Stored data

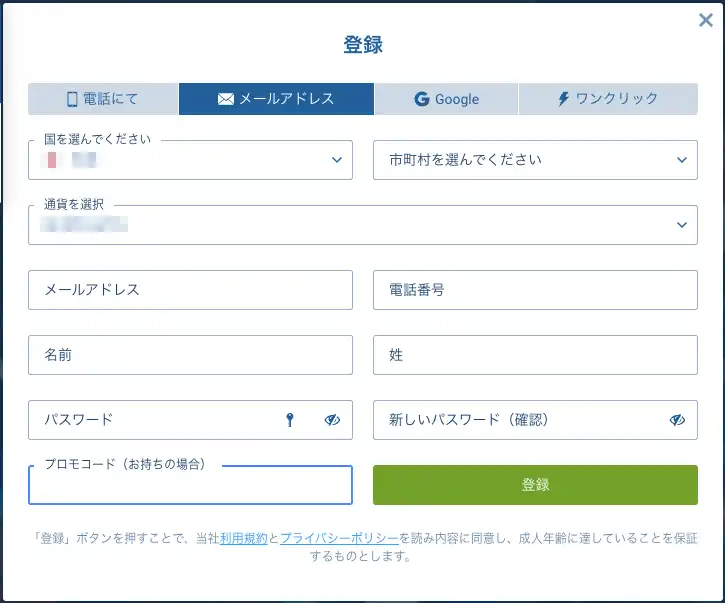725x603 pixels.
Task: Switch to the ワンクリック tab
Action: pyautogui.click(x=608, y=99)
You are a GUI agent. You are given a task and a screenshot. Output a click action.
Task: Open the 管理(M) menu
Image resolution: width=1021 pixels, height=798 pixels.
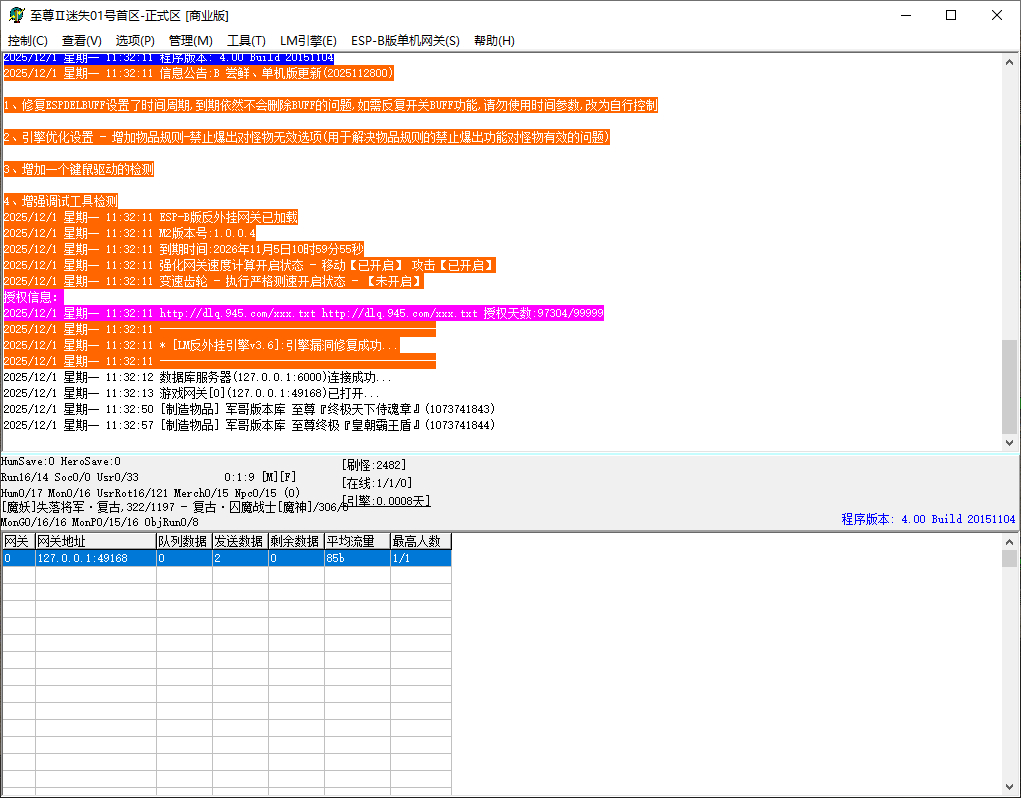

__What you should do__: Leave out the pictures and copy exactly the lines from the one with "You are a GUI" through the last line of the records above.

__Response__:
You are a GUI agent. You are given a task and a screenshot. Output a click action.
Task: Open the 管理(M) menu
Image resolution: width=1021 pixels, height=798 pixels.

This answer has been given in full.